Chainer had stood over Kamahl's sleeping body with the Mirari clenched between his palms. In his mind, he saw a bipedal snake man with copper scales standing alongside Kamahl. The two images slid together until they were two overlapping phantoms occupying the exact same space. The snake man's body faded away except for those areas that corresponded to Kamahl's wounds. Chainer felt the first giant wave from an endless ocean of power flow out of the Mirari and into his head. Something shifted deep in his brain, and when he opened his eyes the First was beaming, and Kamahl had live, healthy flesh ready for the leech's grafting spells.

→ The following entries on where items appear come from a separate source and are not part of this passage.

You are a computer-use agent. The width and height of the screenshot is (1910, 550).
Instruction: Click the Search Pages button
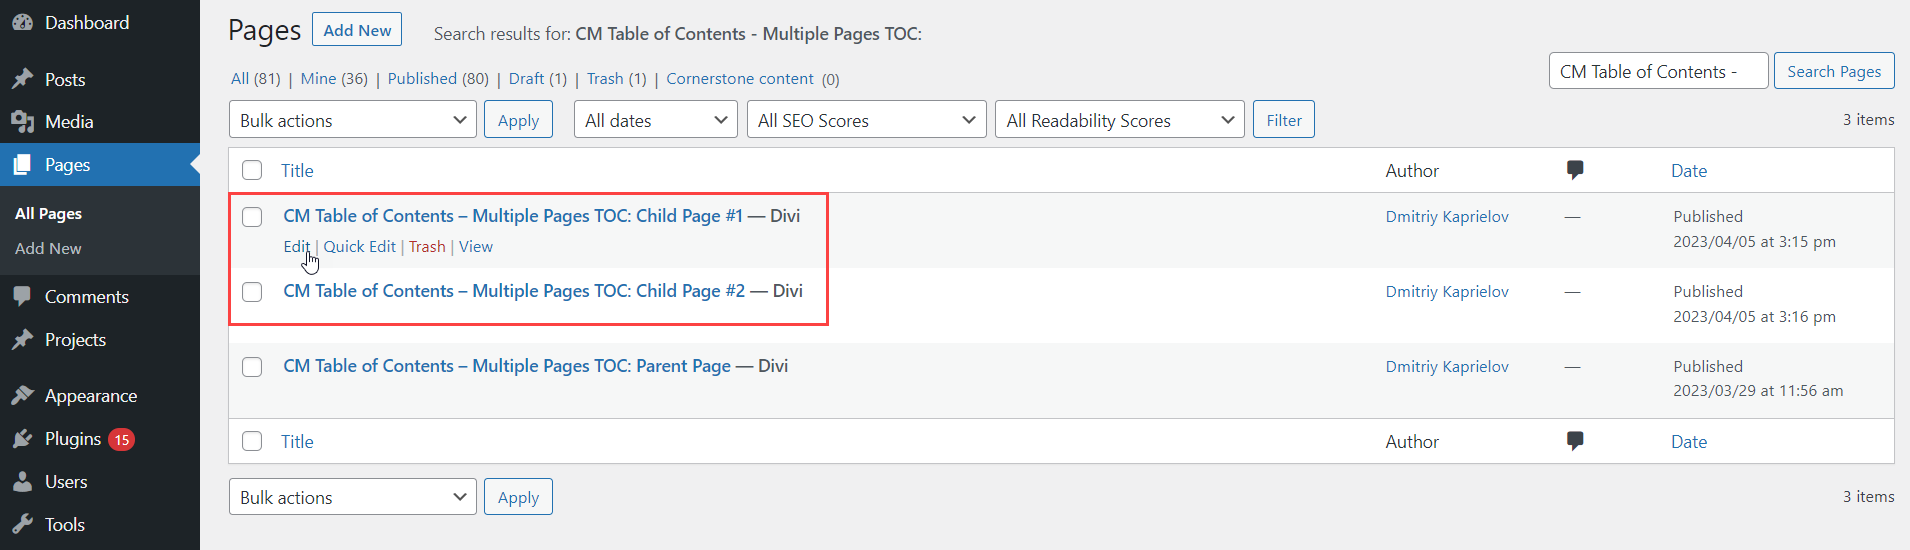pyautogui.click(x=1834, y=71)
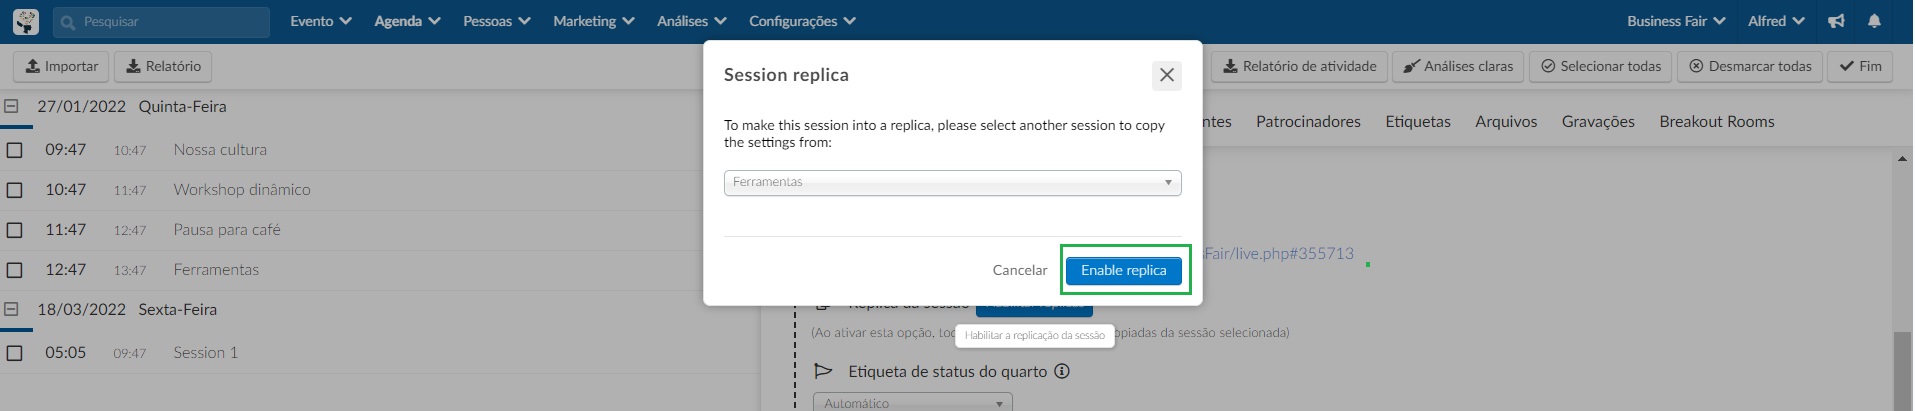
Task: Click the megaphone announcements icon
Action: coord(1837,21)
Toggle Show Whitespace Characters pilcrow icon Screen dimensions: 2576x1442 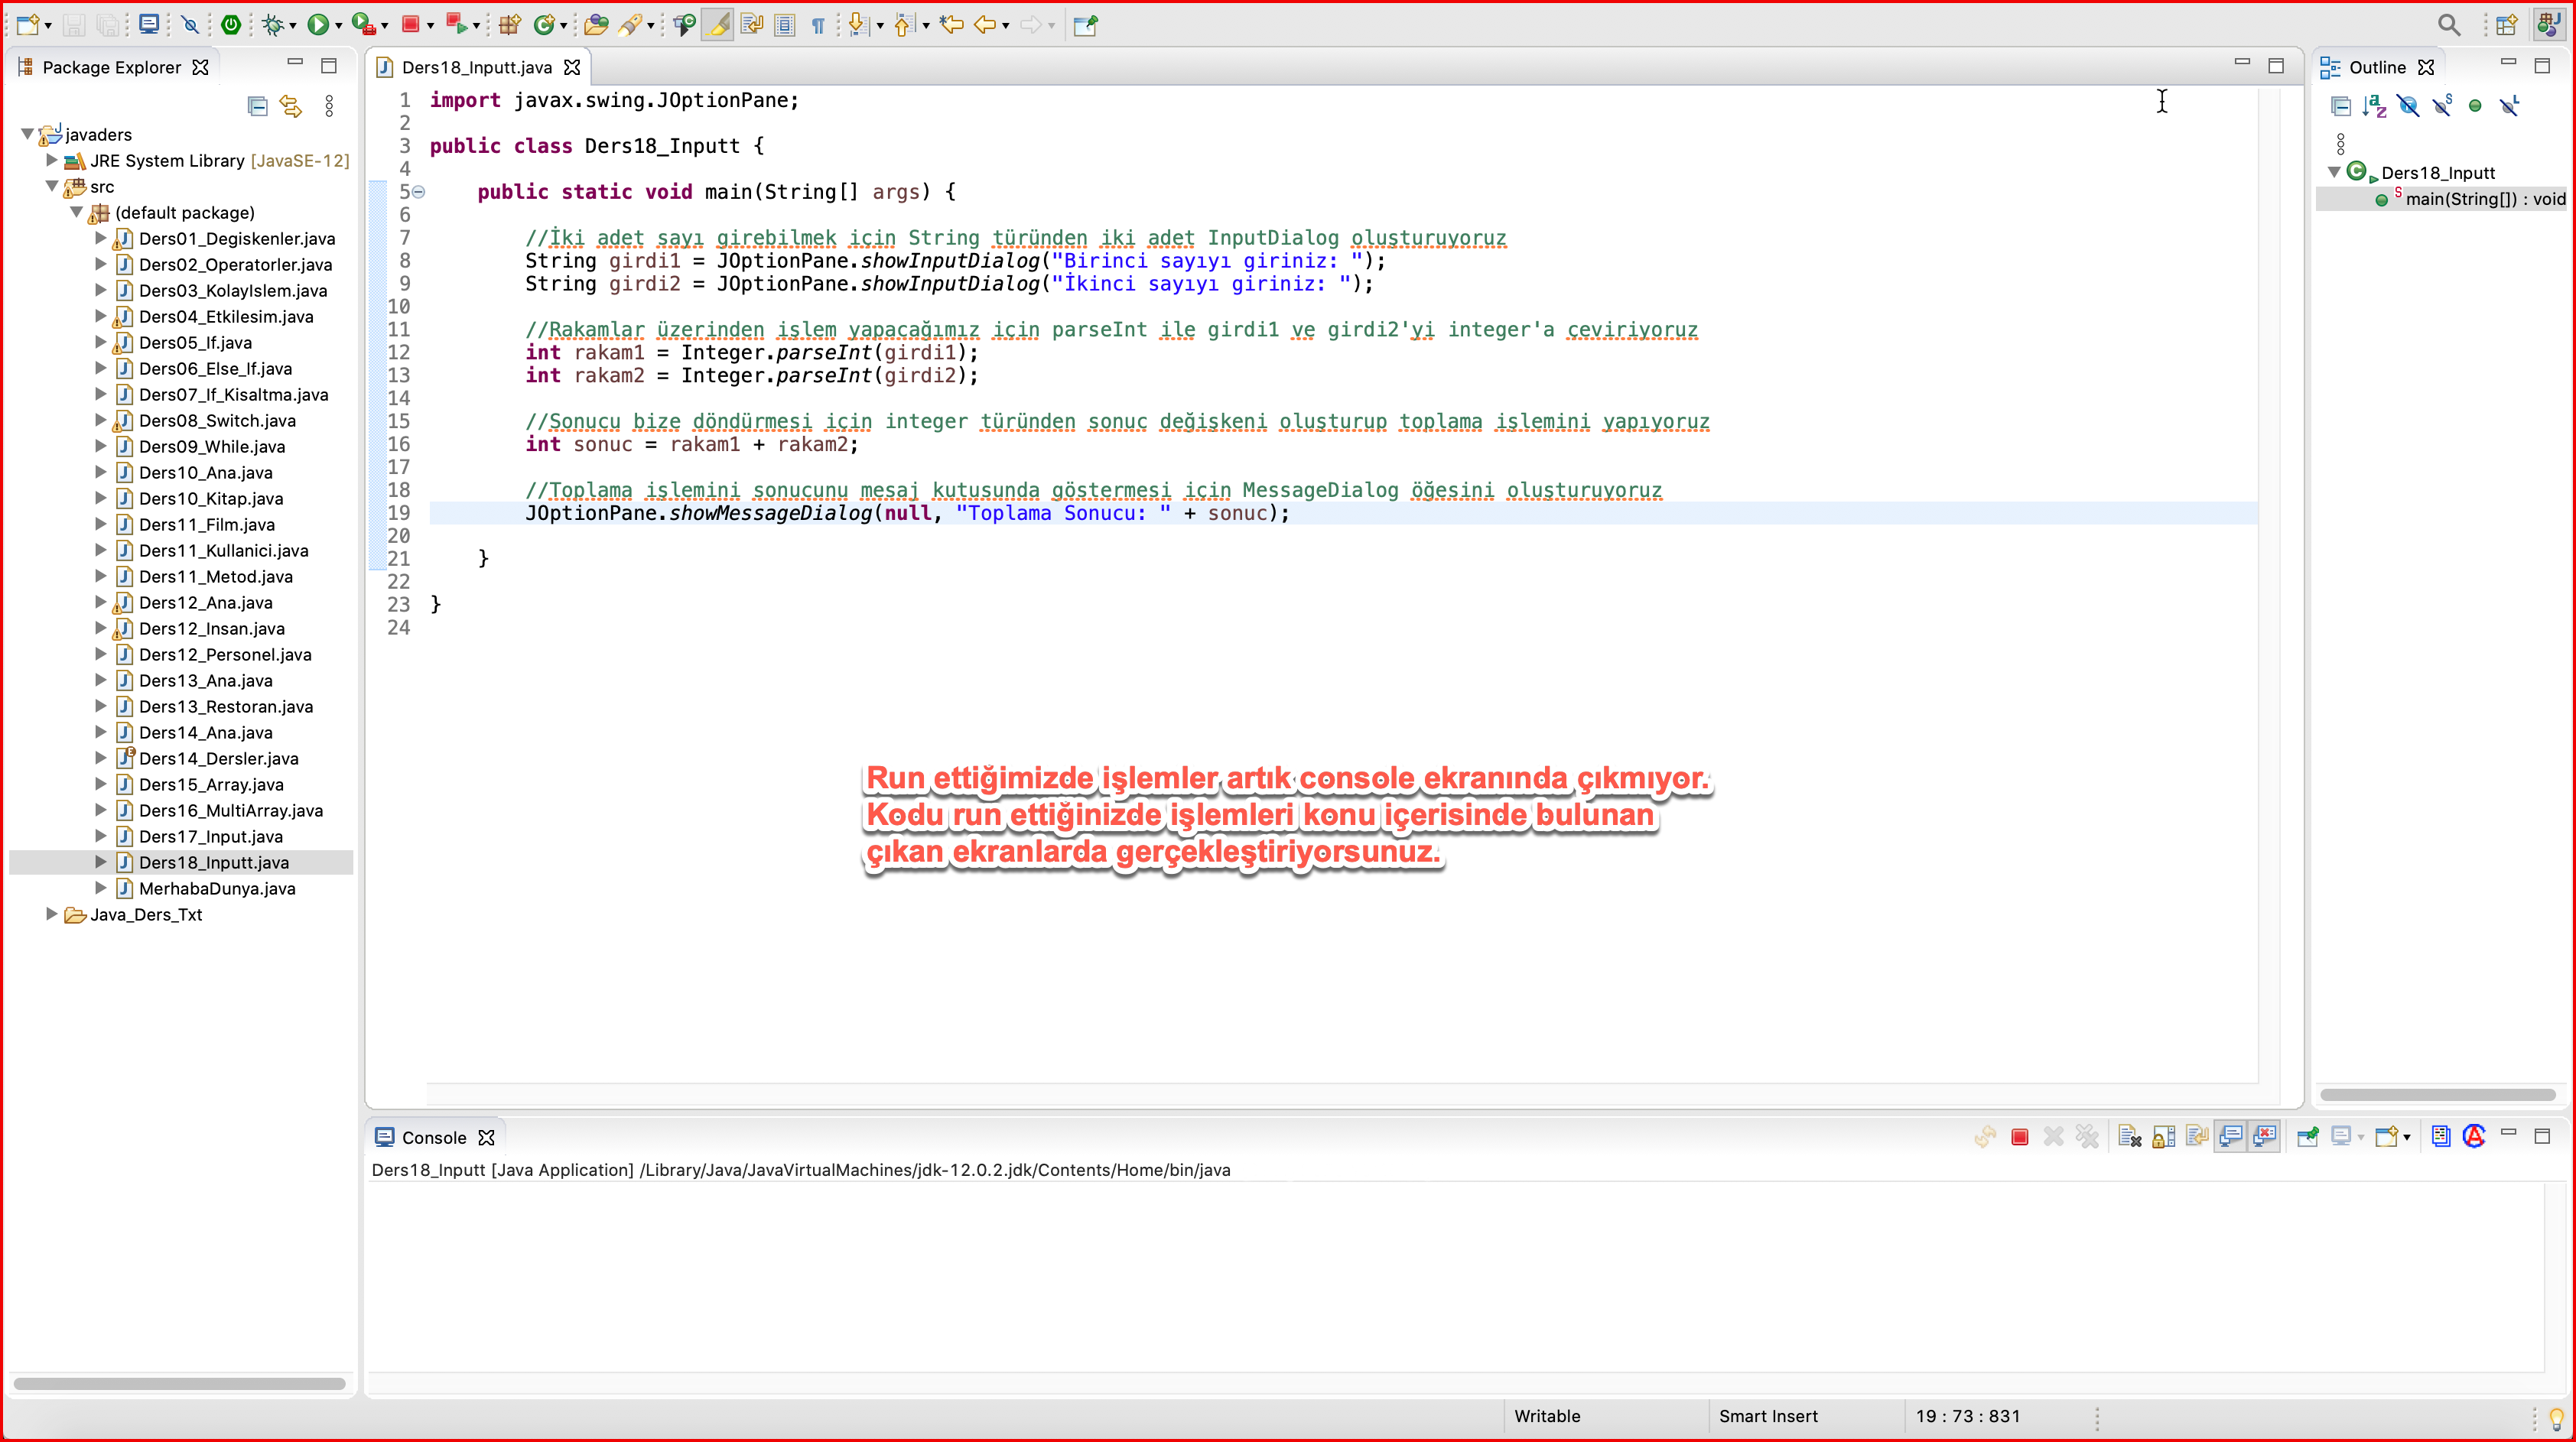pyautogui.click(x=818, y=25)
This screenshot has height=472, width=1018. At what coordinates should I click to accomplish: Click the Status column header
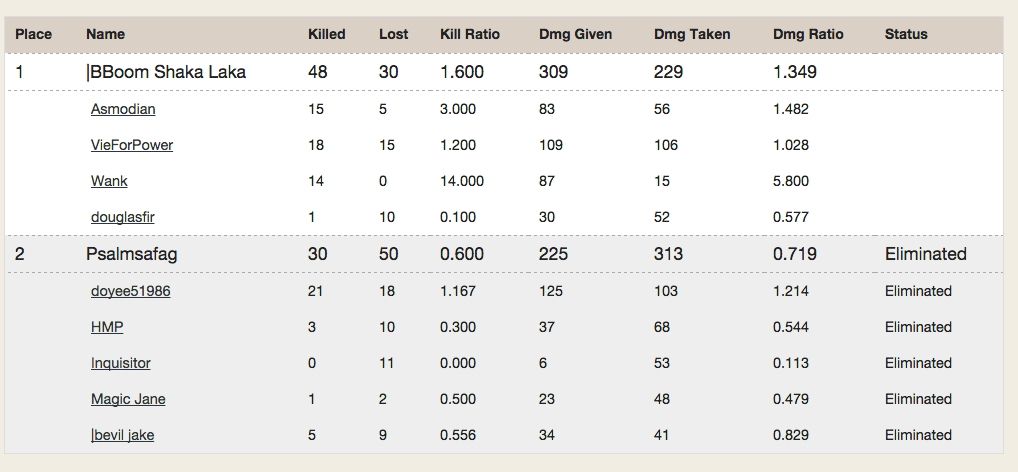point(906,34)
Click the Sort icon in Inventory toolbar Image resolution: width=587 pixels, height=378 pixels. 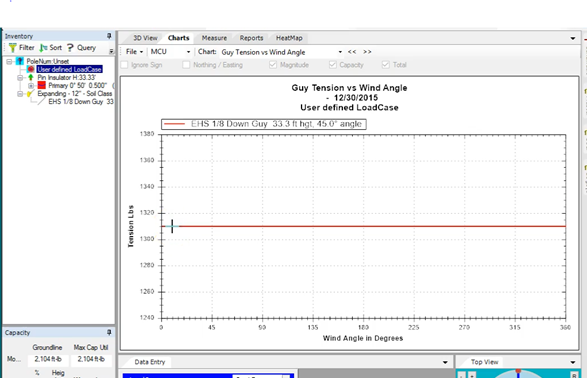coord(43,48)
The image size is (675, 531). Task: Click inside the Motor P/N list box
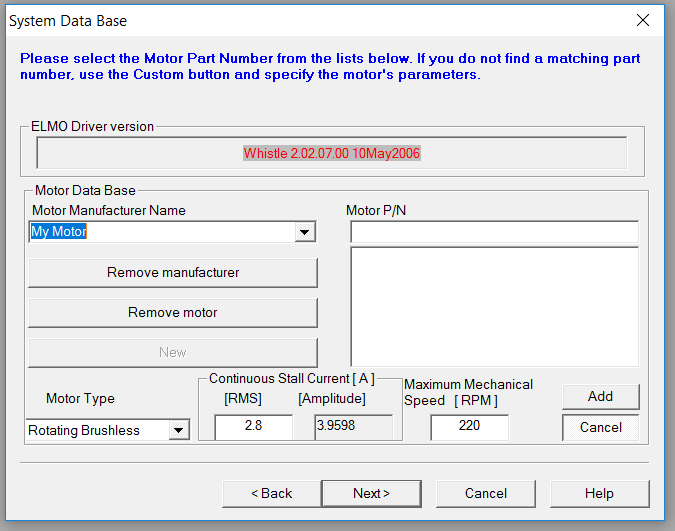pos(495,307)
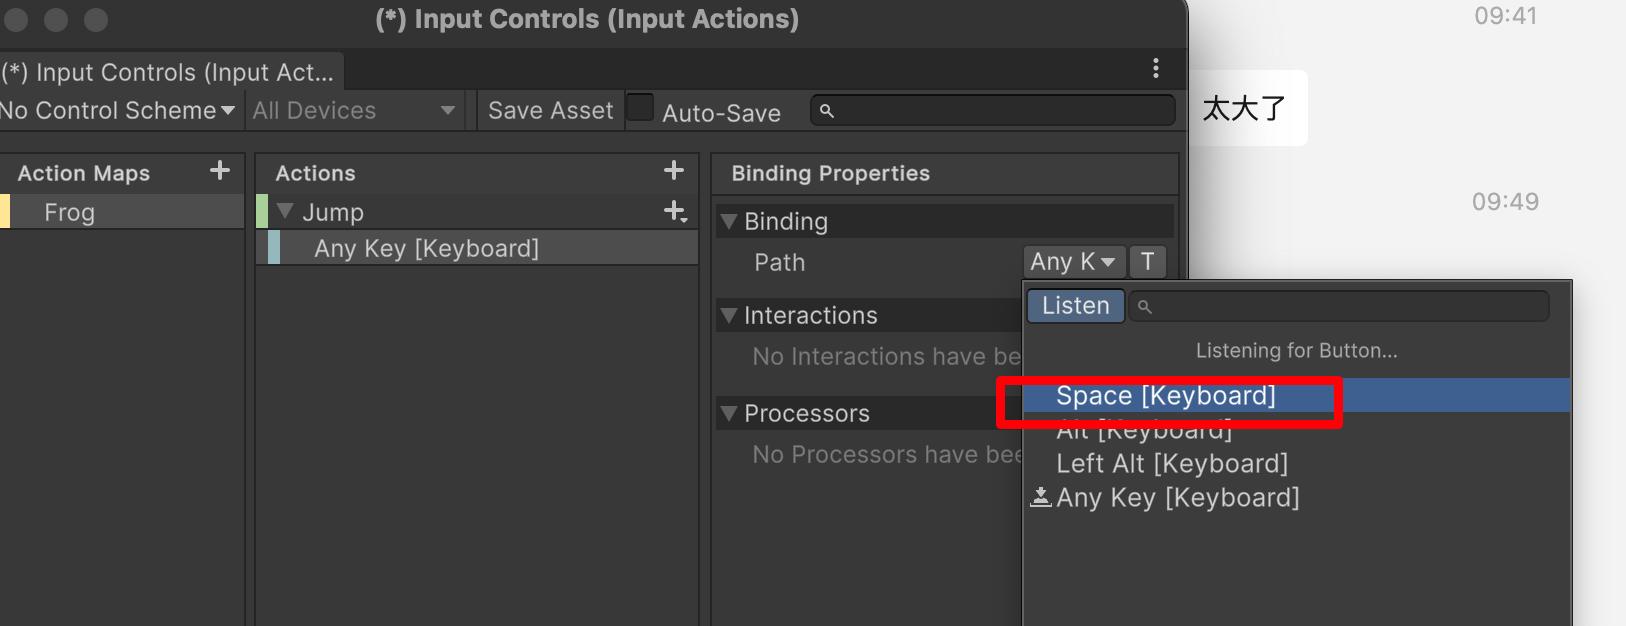Enable the Auto-Save checkbox
The height and width of the screenshot is (626, 1626).
pos(640,107)

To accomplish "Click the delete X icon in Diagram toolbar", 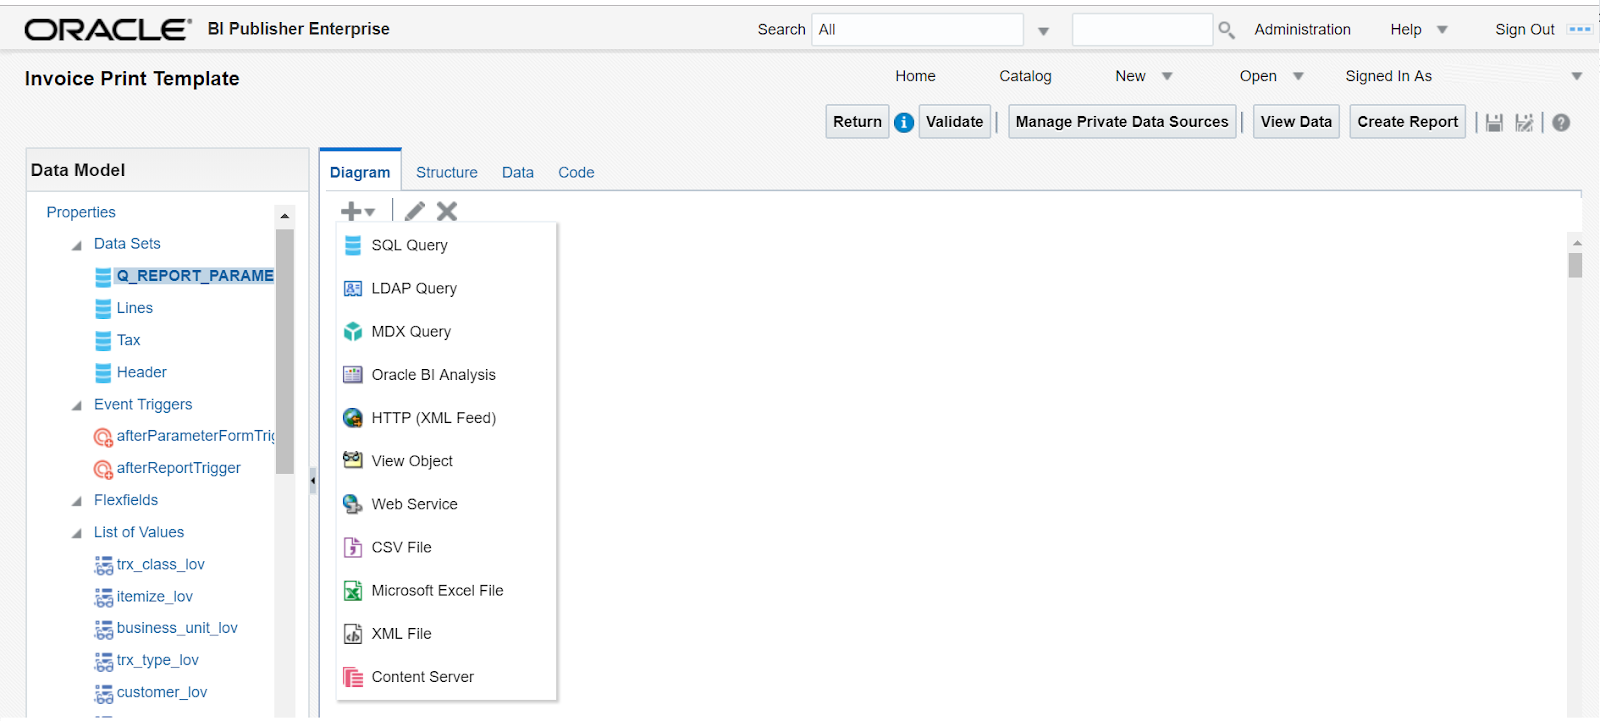I will pyautogui.click(x=447, y=211).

Tapping into the Mirari was different than being in dementia space, different even from communing with Kuberr. The Mirari was its own power, and it didn't mingle or share with the person who held it. The sphere was more like an infinite battery in search of a will through which it could focus and release its energy. The Mirari could change the world, Chainer knew, but it couldn't decide how on its own. Making the decision and unleashing the power had proved fatal to everyone but him, and Chainer took enormous pride in that. Not only was he the only being alive who had used it, he alone was the only one who could. It was his to employ, his to use on behalf of the Cabal. It had told him so the first time he saw it, and everything it had shown him had come true. As soon as he had annihilated the Order and won the Mirari for himself in the games, his destiny would be complete.
A soft knock and a call of "Master?" interrupted his training.
Master Chainer had earned the rank by successfully completing the shikar, and the First had formally conferred it upon him in the wake of the redoubled crusat. He dismissed the two anacondas, touched the polished marble wall to ground himself, and replied.